Action item> Beginning with the very first line, please reproduce the entries exactly through the line containing "من قرص گلوکوفاژ".

Data listing>
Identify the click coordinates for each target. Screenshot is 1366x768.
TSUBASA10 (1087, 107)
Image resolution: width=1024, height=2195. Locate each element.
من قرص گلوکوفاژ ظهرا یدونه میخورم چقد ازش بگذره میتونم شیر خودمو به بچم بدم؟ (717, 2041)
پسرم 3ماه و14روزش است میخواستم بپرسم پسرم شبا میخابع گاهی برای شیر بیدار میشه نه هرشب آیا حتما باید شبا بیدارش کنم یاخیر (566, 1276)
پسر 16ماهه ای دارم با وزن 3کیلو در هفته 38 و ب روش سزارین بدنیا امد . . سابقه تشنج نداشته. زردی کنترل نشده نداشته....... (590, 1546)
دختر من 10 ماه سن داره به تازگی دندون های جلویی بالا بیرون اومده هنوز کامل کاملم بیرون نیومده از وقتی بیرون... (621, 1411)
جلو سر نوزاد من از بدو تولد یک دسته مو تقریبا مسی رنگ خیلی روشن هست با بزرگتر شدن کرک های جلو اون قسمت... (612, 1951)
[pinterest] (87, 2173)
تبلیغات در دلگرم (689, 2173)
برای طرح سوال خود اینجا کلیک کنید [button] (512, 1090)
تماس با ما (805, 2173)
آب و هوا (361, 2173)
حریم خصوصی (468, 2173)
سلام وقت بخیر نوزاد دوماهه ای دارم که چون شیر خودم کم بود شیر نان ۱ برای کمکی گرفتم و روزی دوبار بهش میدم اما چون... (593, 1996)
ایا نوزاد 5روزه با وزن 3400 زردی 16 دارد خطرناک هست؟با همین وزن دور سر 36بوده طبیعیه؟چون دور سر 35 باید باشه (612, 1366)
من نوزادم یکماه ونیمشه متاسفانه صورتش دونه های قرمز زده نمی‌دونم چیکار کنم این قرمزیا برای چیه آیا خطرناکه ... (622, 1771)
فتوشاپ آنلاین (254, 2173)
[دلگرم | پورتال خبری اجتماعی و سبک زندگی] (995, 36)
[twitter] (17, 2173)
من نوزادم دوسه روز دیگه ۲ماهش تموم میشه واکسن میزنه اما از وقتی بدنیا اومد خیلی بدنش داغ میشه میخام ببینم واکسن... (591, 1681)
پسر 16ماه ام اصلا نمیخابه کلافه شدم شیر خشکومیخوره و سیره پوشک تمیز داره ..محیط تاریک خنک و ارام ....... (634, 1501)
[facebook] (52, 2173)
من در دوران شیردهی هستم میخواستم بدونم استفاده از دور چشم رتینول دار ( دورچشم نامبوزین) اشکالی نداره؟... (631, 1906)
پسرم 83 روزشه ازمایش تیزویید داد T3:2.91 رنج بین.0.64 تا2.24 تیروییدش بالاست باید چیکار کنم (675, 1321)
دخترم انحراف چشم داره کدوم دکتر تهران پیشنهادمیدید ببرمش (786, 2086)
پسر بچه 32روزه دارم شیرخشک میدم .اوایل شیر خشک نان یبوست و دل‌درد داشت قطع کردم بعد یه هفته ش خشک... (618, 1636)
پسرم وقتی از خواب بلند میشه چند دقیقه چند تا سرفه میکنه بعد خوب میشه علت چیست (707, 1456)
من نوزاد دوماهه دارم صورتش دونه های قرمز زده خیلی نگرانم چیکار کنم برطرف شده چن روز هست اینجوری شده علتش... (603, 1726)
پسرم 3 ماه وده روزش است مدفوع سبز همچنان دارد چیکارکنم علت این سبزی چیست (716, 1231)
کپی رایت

Solution below>
Identify the click coordinates for each target. Screenshot is 1366x768.
TSUBASA10 (1087, 107)
Image resolution: width=1024, height=2195. Locate each element.
من قرص گلوکوفاژ ظهرا یدونه میخورم چقد ازش بگذره میتونم شیر خودمو به بچم بدم؟ (717, 2041)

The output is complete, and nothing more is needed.